Figure 1. Hydraulic Jump Overall Schematic

=== Common hydraulic jumps ===
Hydraulic jumps occur commonly in everyday situations such as during the use of any household sink. The jump can be seen in the form of a circular, stationary wave surrounding the inflow of water. The hydraulic jump occurs at the point where the seemingly still water becomes turbulent. As water hits the sink, it disperses, increasing in depth to a critical radius where the flow (supercritical with low depth, high velocity, and a Froude number greater than 1) must suddenly jump to a greater, subcritical depth (high depth, low velocity, and a Froude number less than 1) that is known to conserve momentum.

Figure 2. Turbulent hydraulic jump can be created in sink (left), viscous hydraulic jump can create advanced shapes (right)
(Images courtesy of John Bush, MIT)

=== Man-made hydraulic jumps ===
Hydraulic jumps may also be manmade; as seen in Figure 2, scientists have been experimenting with the effects of viscosity on the hydraulic jump and have been able to create steady asymmetrical forms. In more practical applications, jumps are created in the environment with specific purposes such as erosion prevention. Erosion in stream beds is often caused by a high velocity water flow which leads to sediment transport. This process can be prevented by decreasing the velocity of the flow into the stream bed with the introduction of a hydraulic jump. Often in these cases, a hydraulic jump is created by devices such as a weir or sluice gate where the turbulent flow enters the stream. The mixture of chemical constituents in a solution is another practical use for hydraulic jumps. Introducing a hydraulic jump rapidly increases the turbulence of the flow, allowing sufficient constituent mixing without the use of any additional mechanisms. The wastewater industry sometimes uses hydraulic jumps as a way to mix solutions, minimizing the need to implement more expensive mechanical mixing systems.

Figure 3. Weir in Riverfront Park (left) and Hydraulic Jump in Coagulation Chamber (right)

Still another use for manmade hydraulic jumps is energy dissipation. One example of an energy dissipating use is a hydraulic jump stilling basin. In these basins, horizontal and sloping aprons are used to dissipate up to 60% of the energy of incoming flow; the basins implement devices such as chute blocks, baffle piers, and dentated ends whose effectiveness in energy dissipation is dependent on the Froude number of the incoming flow. ‘Hydraulic jump stilling basins are not typically suggested for use when dealing with heads greater than 100 meters due to complications caused by turbulences like intermittent cavitation, vibration, uplift, and hydrodynamic loading.’ Other hydraulic structures such as dams and weirs also use these same energy dissipating principles to reduce the incoming force from turbulent flows that tend to scour or erode downstream areas.

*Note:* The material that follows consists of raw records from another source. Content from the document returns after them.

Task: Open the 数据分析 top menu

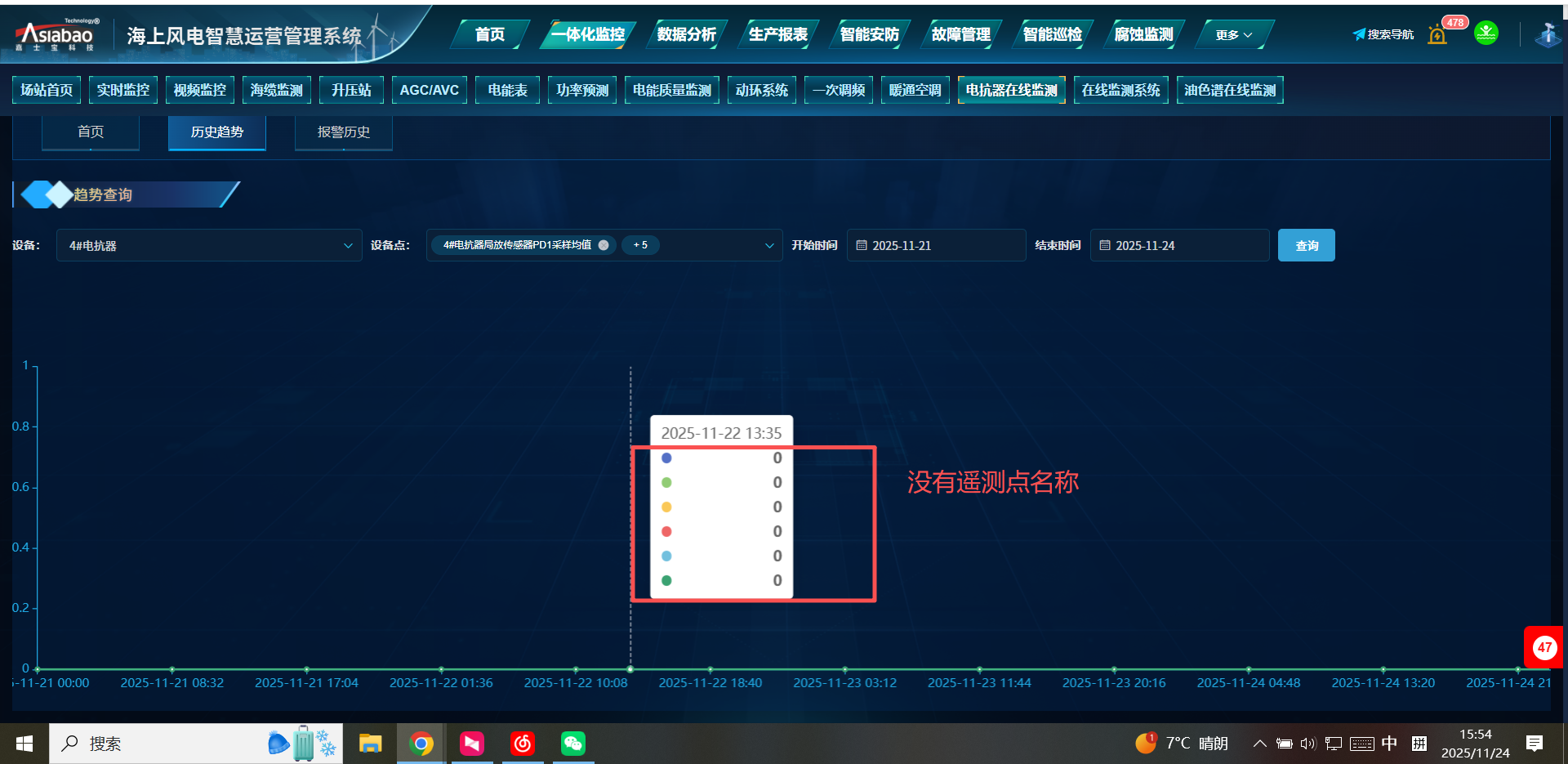Action: 686,34
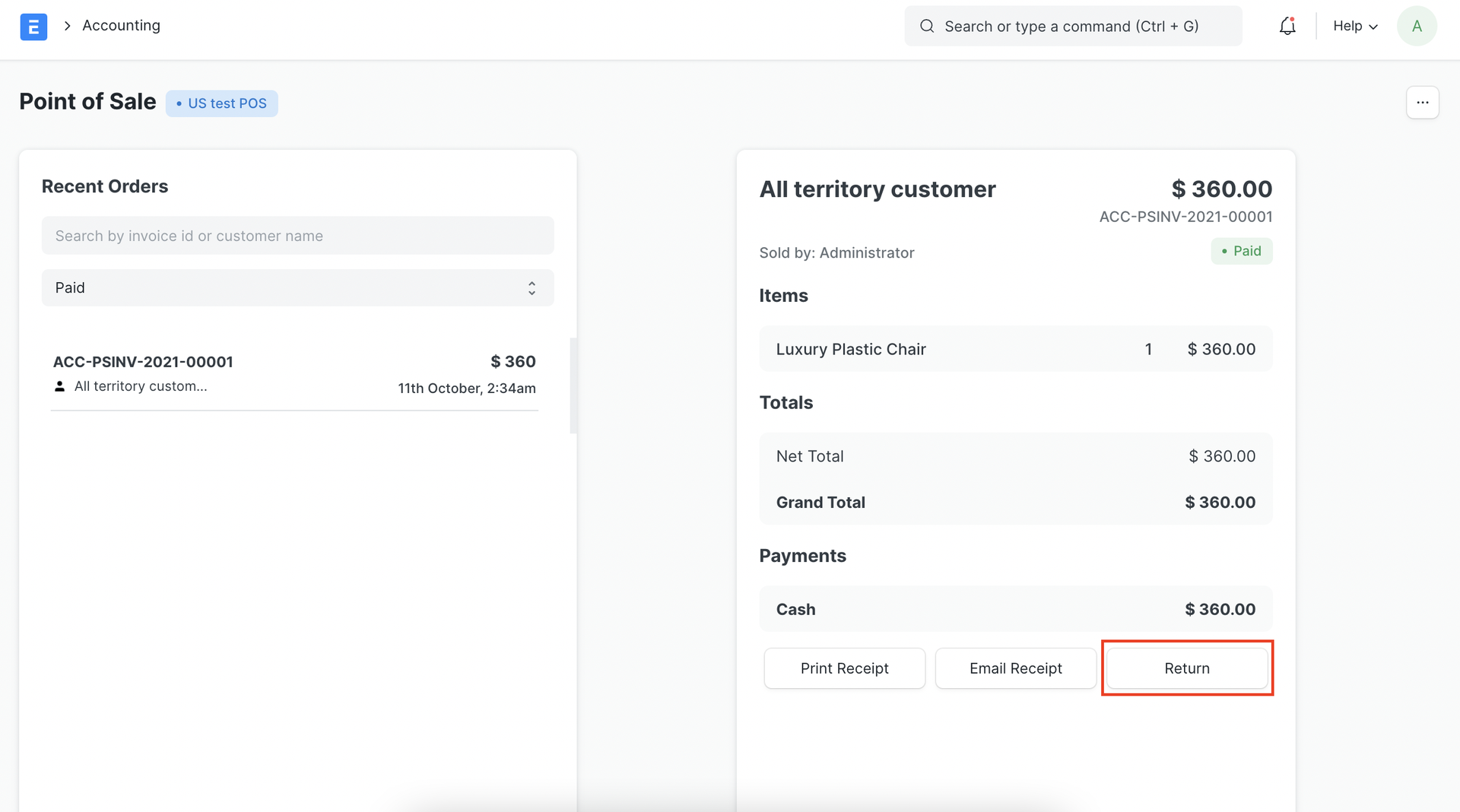This screenshot has height=812, width=1460.
Task: Open the three-dot options menu
Action: pyautogui.click(x=1422, y=103)
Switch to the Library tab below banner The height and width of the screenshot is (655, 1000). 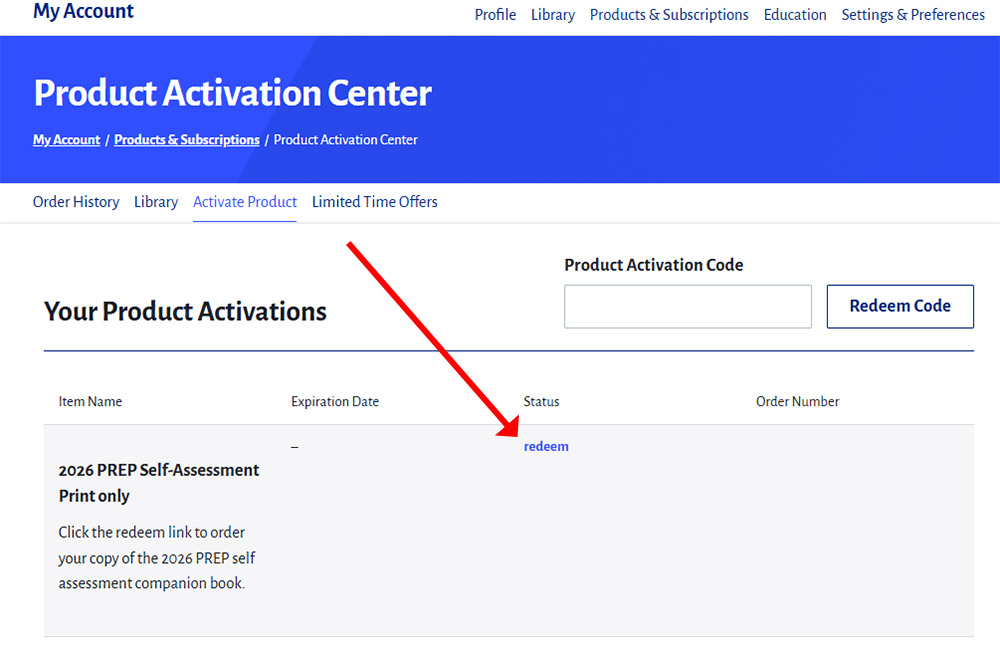pyautogui.click(x=156, y=202)
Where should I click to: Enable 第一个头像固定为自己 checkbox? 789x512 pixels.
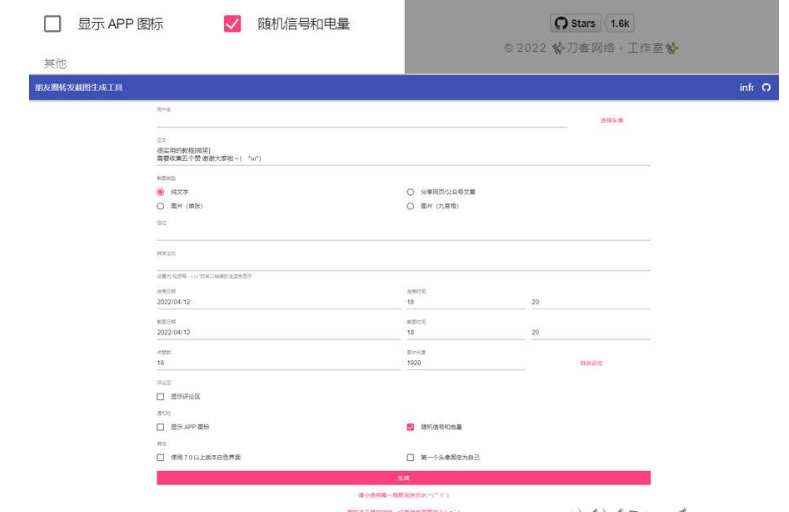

Figure 4. Stilling Basin On Oker River in the Harz-Mointains at Opened Scour Outlet (left) and Stilling Basin for Griggs Dam in Columbus, OH (right)

==Derivation of formula for simple, momentum conserving hydraulic jump in rectangular channel==

===Definitions of momentum===
Momentum is defined as the product of mass times velocity, and like velocity, it is a vector. French Scientist and Philosopher of the early 1600s René Descartes first discovered the concept of momentum but got stuck on the amount of motion (speed) which was not being conserved. Christiaan Huygens, a Dutch Scientist, pointed out that the "quantity of motion" did not need to be a positive value; a negative value meant that it was moving in the opposite direction.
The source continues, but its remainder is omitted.